8. As noted earlier, continuities may arise indirectly in that the way parents or society in general support attainment and in turn entry to the job market. The moderately high correlations between early attainment and later earning power are thereby in part determined and supported environmentally.
9. Similarly, the achievement of a particular behaviour may set in motion a chain of events. It is important to understand the processes underlying such a sequence. Too often studies are short-term and cross-sectional in nature and despite being aware of the pitfall of confusing correlation with causality, investigators remain prone to identifying a correlate as being a causal agent. For example, in the early days of studies of reading difficulties, it was noted that poor readers did badly on tests of visual perception. It was assumed that they therefore had a visual perceptual deficit and generations of poor readers were subjected to hours of mindless tracing of lines and walking along benches. The end result was that they performed better on the particular visual-perceptual test but they were no better at reading! A different experimental design was needed to demonstrate causal relationships between psychological processes and poor reading,1,» and when that was understood, the way was open for better remedial work based on a proper understanding of causal mechanisms.

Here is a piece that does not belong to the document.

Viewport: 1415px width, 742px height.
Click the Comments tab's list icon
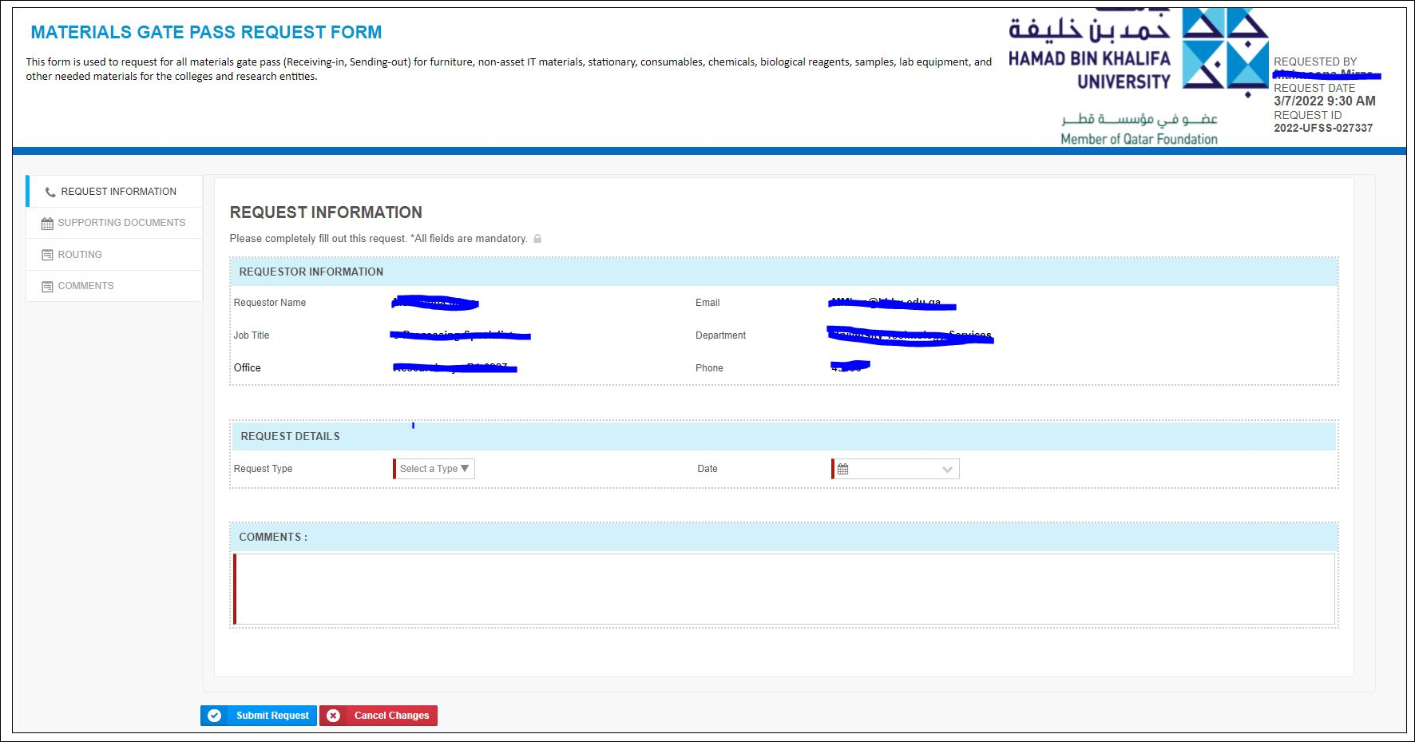click(47, 286)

This can also be viewed as an error in confusing a risk indicator with a risk process. Thirty years ago, studies of the dehumanizing effects of institutionalization on adults and children(19> found that poor living conditions and 'block treatment' of residents were related to a greater risk of behavioural and emotional problems. In one set of studies, a good indicator of block treatment was whether patients had their own toothbrushes. Clearly, providing individual toothbrushes to all would not make much difference if all the other aspects of institutionalization remained in force. A fuller understanding of the process of institutionalization is needed in order to be able to develop more humane care that improves development.

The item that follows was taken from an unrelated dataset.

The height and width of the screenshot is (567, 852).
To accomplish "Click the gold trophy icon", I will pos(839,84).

These critical issues demonstrate just how complicated the relationship between nature, experience, and development can be. But human beings are indeed very complicated, and so a proper appreciation of all these factors is needed in order to be able to understand how a particular child reached a particular point in development, to be able to predict what the future may hold for a child, and to be able to develop rational interventions that have a hope of making a real difference to children's lives.